- **LISTED RECORDS**:
════════════════════
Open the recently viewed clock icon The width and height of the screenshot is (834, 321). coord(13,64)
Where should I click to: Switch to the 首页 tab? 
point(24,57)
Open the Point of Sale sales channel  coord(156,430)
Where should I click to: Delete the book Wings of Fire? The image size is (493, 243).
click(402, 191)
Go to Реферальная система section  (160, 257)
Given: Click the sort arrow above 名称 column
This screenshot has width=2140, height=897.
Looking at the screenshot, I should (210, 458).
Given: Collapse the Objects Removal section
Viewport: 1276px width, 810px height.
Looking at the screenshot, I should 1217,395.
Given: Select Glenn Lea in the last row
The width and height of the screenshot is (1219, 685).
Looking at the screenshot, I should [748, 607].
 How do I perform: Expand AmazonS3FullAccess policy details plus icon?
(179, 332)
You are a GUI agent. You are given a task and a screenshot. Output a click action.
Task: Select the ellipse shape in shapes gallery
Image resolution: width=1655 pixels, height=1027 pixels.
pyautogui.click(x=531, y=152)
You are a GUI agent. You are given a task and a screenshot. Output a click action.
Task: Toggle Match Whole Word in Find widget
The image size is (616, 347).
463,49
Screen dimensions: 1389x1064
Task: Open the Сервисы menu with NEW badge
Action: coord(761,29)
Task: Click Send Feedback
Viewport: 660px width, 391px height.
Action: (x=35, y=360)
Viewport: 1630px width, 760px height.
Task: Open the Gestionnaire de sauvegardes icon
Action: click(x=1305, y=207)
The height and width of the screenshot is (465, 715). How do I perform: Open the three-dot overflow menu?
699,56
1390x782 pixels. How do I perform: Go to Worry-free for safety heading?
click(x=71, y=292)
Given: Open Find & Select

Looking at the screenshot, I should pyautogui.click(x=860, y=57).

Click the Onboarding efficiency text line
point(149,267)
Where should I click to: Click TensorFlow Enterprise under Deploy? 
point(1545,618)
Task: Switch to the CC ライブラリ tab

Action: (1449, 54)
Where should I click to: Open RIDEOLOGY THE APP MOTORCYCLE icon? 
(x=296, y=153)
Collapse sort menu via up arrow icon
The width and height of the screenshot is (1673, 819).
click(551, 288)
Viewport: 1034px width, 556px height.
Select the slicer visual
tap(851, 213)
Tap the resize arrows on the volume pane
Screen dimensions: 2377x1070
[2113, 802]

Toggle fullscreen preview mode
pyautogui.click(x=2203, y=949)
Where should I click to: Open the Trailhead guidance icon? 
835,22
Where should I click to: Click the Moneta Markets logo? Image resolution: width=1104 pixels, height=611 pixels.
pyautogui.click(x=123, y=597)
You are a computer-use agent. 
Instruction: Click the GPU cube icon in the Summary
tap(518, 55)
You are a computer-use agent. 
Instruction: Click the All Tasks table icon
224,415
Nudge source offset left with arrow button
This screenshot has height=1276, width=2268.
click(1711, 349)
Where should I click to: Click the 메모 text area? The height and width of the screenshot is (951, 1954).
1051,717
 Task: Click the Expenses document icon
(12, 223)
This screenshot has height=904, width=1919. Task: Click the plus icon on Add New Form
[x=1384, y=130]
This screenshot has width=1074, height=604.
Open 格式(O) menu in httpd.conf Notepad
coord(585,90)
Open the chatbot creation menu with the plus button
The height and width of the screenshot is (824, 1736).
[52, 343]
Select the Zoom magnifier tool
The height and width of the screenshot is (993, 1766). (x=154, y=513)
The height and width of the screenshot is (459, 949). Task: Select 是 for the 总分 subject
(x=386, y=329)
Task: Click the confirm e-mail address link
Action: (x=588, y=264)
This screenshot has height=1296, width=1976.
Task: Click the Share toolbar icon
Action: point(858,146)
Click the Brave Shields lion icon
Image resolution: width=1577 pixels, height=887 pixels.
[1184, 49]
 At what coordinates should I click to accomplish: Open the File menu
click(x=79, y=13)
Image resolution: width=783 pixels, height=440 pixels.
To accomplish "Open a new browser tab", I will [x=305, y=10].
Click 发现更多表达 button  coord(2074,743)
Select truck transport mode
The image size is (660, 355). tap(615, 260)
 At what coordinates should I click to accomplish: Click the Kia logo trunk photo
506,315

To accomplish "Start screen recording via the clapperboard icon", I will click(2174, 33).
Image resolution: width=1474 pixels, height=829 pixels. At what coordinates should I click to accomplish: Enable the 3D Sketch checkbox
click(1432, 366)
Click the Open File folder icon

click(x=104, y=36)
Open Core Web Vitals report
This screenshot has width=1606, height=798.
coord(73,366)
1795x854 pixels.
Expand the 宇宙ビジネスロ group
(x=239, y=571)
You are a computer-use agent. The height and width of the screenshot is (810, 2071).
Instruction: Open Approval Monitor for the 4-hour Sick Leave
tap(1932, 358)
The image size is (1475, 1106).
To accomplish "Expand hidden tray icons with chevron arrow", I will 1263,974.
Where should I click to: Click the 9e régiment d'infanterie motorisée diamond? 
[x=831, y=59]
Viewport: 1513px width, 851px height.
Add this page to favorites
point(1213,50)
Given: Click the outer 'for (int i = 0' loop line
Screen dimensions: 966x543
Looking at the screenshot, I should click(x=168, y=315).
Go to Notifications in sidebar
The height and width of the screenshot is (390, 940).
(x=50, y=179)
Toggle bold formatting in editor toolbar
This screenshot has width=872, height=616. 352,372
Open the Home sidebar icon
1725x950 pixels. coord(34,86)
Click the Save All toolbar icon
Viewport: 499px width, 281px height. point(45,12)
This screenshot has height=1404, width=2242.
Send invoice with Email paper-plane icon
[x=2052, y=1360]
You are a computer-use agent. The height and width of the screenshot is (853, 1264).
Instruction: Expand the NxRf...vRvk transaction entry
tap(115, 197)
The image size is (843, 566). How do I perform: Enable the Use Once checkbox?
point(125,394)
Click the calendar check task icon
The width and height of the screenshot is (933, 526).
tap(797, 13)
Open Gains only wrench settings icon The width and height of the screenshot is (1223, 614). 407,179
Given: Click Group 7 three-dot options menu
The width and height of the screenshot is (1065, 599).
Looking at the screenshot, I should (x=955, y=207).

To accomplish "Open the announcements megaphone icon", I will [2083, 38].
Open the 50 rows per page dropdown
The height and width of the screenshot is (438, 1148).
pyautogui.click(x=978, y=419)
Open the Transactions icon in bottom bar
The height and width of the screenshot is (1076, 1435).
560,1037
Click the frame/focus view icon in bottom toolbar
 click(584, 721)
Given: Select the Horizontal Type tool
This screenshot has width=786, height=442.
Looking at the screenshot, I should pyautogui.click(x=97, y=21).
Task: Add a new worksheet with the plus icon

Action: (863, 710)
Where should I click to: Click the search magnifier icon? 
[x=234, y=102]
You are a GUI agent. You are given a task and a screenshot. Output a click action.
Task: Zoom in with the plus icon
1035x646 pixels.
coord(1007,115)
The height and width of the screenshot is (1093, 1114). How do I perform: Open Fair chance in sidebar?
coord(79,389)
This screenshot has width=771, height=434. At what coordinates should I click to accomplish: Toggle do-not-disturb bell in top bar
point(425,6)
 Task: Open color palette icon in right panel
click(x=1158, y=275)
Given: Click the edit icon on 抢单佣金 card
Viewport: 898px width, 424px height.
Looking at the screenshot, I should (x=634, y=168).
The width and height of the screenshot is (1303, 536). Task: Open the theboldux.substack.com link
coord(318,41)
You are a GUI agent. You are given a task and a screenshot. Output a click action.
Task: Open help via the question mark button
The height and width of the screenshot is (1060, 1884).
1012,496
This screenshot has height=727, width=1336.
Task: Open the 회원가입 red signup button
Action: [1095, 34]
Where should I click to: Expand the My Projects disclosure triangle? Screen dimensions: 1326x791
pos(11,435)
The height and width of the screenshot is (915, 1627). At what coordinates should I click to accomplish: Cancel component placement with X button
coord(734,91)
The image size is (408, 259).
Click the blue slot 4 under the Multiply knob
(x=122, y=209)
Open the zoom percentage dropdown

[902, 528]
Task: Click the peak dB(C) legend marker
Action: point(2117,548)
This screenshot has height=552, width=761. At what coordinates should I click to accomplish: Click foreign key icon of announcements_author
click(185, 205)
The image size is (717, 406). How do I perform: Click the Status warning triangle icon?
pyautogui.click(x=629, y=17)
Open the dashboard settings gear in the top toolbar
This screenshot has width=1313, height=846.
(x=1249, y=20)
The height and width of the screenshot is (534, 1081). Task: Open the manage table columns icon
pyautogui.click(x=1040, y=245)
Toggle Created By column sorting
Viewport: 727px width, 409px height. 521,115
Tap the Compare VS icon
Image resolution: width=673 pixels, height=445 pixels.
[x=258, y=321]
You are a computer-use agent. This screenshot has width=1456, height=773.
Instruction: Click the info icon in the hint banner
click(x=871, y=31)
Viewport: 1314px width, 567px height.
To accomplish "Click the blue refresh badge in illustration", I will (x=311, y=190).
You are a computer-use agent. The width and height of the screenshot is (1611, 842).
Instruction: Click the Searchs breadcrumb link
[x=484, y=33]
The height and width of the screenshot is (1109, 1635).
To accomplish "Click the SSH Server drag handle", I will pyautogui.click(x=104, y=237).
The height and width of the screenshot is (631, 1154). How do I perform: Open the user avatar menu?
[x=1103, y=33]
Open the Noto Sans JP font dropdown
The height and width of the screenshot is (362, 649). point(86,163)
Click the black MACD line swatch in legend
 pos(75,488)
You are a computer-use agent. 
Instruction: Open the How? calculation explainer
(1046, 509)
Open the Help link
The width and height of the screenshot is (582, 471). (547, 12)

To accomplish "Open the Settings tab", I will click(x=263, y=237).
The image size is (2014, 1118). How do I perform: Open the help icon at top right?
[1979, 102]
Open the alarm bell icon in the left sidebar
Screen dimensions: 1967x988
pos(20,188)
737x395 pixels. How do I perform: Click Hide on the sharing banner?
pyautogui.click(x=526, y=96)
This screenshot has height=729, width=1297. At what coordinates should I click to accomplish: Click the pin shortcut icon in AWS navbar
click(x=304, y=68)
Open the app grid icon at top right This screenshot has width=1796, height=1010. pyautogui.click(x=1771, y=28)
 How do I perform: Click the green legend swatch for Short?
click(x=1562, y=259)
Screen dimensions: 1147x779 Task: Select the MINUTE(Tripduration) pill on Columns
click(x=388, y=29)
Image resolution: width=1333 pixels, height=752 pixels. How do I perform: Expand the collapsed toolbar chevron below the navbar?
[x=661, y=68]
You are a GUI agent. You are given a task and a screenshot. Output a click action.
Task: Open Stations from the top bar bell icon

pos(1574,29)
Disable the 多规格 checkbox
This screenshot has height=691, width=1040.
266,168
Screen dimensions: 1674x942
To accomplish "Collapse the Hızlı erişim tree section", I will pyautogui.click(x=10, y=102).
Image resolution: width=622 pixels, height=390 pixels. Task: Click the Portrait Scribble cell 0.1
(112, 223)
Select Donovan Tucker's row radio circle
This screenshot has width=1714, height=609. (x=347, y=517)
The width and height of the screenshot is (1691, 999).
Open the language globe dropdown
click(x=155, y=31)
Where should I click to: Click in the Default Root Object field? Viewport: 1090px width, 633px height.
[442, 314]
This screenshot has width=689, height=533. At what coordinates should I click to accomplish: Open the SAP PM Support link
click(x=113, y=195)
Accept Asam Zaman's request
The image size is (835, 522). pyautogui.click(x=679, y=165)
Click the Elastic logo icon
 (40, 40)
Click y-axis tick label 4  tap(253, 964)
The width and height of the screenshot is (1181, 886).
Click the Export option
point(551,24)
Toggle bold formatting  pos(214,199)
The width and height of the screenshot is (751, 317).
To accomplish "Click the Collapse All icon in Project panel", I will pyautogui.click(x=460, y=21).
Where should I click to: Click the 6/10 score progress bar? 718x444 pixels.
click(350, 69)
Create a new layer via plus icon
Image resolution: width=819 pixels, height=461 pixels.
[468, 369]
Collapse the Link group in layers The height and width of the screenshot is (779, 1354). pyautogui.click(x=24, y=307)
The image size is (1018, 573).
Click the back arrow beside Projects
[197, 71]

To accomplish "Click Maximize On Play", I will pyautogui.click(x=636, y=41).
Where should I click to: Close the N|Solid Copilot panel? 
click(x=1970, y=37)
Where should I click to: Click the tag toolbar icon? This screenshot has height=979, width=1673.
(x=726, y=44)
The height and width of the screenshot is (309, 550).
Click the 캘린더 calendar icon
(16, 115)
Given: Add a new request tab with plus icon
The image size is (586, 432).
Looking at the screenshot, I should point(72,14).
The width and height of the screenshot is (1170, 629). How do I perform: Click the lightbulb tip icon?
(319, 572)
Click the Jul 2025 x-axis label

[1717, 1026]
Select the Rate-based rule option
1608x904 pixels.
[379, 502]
════════════════════
- **WHAT THE TASK ASKS**:
Would you please filter the lines above and copy every one that includes "section"?

- **EXERCISE OUTPUT**:
Go to Реферальная система section  (160, 257)
Given: Collapse the Objects Removal section
To accomplish "Collapse the Hızlı erişim tree section", I will pyautogui.click(x=10, y=102).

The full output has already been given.